==== Dataset excerpts

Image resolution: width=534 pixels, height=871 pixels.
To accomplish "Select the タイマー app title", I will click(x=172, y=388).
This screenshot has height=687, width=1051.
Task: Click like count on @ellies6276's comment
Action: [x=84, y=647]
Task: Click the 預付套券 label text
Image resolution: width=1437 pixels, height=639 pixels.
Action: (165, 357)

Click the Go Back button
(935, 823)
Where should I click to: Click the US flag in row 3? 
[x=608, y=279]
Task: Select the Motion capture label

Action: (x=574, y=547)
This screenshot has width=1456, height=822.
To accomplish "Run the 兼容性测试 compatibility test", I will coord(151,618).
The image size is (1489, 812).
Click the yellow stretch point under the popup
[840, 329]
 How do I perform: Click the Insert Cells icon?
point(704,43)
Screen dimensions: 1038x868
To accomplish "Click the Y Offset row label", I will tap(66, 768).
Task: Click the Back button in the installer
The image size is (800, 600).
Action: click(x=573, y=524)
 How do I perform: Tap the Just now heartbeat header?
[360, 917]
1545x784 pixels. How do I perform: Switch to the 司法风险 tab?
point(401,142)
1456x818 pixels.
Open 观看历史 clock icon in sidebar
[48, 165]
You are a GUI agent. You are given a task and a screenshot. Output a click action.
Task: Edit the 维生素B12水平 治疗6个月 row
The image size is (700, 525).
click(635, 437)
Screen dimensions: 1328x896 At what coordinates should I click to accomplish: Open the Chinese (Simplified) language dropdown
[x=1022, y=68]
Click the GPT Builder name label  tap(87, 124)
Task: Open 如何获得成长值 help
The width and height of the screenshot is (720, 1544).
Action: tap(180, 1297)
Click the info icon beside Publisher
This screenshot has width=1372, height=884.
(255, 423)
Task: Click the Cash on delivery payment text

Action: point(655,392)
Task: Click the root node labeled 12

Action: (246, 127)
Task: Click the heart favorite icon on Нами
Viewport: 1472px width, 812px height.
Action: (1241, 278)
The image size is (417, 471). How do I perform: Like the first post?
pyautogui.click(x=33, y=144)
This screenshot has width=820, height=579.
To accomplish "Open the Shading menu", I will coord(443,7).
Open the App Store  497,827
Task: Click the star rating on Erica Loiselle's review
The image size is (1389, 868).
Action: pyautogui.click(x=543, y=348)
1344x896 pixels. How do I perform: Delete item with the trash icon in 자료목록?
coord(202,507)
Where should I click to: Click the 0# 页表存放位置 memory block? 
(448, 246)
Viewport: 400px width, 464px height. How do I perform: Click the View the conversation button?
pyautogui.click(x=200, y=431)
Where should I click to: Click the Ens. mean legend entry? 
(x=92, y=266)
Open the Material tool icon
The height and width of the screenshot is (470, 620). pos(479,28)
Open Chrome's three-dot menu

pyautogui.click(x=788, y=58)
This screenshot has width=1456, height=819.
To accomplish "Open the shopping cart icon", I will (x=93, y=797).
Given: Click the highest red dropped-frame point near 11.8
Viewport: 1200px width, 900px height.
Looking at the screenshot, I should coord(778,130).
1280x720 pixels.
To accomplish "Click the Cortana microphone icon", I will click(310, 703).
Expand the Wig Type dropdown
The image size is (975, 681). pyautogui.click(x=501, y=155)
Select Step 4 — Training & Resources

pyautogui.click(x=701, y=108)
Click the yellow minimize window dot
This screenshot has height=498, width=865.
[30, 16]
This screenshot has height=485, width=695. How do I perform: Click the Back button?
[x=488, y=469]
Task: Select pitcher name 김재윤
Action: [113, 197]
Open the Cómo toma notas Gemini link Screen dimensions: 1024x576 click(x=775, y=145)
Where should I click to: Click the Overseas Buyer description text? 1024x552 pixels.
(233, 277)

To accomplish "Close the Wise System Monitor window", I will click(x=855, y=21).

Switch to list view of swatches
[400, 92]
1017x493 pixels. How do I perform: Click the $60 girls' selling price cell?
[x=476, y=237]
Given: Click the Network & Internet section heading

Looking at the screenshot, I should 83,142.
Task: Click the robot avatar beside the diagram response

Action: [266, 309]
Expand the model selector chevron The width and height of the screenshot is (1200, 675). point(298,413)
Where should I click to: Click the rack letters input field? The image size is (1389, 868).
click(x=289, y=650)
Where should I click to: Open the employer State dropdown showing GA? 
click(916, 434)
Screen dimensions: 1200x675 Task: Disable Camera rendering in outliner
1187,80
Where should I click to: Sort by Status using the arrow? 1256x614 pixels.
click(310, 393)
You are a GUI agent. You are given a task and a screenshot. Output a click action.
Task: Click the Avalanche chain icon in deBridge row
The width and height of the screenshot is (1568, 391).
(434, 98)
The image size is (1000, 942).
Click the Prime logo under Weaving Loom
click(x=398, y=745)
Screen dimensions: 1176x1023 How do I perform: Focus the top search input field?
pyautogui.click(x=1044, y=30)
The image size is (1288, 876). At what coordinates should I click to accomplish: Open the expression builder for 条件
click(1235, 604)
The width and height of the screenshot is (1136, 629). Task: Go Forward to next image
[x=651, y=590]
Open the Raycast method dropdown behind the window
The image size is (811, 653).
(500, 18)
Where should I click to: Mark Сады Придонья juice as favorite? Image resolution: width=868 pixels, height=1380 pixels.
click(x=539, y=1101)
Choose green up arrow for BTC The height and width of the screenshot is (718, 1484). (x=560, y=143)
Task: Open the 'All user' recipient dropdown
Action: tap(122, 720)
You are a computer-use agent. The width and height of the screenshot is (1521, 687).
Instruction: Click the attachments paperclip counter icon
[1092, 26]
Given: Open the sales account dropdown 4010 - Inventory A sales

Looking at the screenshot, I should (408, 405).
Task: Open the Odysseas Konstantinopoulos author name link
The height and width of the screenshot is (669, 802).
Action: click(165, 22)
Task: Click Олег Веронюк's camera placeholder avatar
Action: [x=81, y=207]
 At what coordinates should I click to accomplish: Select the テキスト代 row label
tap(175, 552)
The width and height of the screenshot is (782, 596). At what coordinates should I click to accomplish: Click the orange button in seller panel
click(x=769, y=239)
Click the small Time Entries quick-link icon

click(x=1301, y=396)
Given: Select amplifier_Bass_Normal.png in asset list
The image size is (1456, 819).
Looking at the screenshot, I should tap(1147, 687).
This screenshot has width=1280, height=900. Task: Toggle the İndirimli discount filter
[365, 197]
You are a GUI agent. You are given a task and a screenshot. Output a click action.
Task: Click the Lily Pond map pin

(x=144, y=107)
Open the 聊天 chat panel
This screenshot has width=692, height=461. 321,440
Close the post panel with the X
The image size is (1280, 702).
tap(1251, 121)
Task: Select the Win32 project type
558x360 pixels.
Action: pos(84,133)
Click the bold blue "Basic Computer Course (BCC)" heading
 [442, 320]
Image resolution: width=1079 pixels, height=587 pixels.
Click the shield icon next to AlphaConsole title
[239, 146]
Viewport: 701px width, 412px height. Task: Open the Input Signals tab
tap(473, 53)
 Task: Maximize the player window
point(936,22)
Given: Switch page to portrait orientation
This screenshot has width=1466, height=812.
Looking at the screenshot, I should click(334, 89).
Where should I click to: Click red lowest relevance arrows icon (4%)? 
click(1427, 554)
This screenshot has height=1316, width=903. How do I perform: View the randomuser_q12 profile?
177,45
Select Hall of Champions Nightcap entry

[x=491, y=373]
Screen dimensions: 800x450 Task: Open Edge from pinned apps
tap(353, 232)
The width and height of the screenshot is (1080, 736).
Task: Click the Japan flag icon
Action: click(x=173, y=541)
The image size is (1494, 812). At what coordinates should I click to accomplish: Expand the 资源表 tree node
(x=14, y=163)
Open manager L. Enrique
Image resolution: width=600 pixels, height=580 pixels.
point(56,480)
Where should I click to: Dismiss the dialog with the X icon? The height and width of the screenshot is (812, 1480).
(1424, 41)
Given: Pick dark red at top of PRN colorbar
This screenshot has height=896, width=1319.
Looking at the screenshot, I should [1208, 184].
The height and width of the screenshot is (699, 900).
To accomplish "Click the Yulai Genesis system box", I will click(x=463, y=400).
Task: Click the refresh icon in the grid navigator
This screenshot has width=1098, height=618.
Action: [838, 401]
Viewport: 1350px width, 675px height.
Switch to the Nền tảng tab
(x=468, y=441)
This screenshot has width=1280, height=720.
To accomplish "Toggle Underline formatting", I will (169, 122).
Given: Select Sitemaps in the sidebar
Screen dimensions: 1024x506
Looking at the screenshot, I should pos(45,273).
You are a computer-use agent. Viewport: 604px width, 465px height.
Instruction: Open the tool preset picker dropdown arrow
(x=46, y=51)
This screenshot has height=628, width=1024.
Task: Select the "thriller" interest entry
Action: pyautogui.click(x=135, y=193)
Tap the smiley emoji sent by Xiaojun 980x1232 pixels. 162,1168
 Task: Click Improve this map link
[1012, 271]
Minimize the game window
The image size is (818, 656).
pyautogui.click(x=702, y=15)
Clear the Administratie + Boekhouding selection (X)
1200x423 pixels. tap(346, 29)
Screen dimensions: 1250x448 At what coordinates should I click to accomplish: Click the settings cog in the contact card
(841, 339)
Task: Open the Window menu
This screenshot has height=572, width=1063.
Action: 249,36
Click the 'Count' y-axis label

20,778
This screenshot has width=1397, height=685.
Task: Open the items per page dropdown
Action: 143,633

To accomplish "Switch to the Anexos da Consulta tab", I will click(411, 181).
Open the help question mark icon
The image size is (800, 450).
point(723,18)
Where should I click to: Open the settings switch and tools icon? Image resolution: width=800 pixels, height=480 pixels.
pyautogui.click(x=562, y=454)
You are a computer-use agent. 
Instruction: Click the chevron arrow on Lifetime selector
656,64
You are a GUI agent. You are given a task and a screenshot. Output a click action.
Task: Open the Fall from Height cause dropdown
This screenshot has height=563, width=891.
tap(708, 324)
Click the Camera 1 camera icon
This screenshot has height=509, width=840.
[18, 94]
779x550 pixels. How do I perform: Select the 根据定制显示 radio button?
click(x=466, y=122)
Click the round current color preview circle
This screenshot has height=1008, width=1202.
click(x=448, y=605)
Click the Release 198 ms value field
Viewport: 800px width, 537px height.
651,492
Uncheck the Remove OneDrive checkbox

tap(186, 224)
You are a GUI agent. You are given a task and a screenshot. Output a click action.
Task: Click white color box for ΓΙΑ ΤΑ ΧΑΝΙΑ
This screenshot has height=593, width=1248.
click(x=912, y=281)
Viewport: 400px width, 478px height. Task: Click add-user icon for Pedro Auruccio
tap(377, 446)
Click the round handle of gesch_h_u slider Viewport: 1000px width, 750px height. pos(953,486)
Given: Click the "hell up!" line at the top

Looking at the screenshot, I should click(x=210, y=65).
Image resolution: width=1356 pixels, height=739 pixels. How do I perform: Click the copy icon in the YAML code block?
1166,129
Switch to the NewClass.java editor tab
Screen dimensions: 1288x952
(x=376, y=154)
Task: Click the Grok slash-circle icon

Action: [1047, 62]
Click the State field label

========

■ **Task objective**
Pull every line containing "help" out of the entries.

■ **Answer box**
Task: Open 如何获得成长值 help
Open the help question mark icon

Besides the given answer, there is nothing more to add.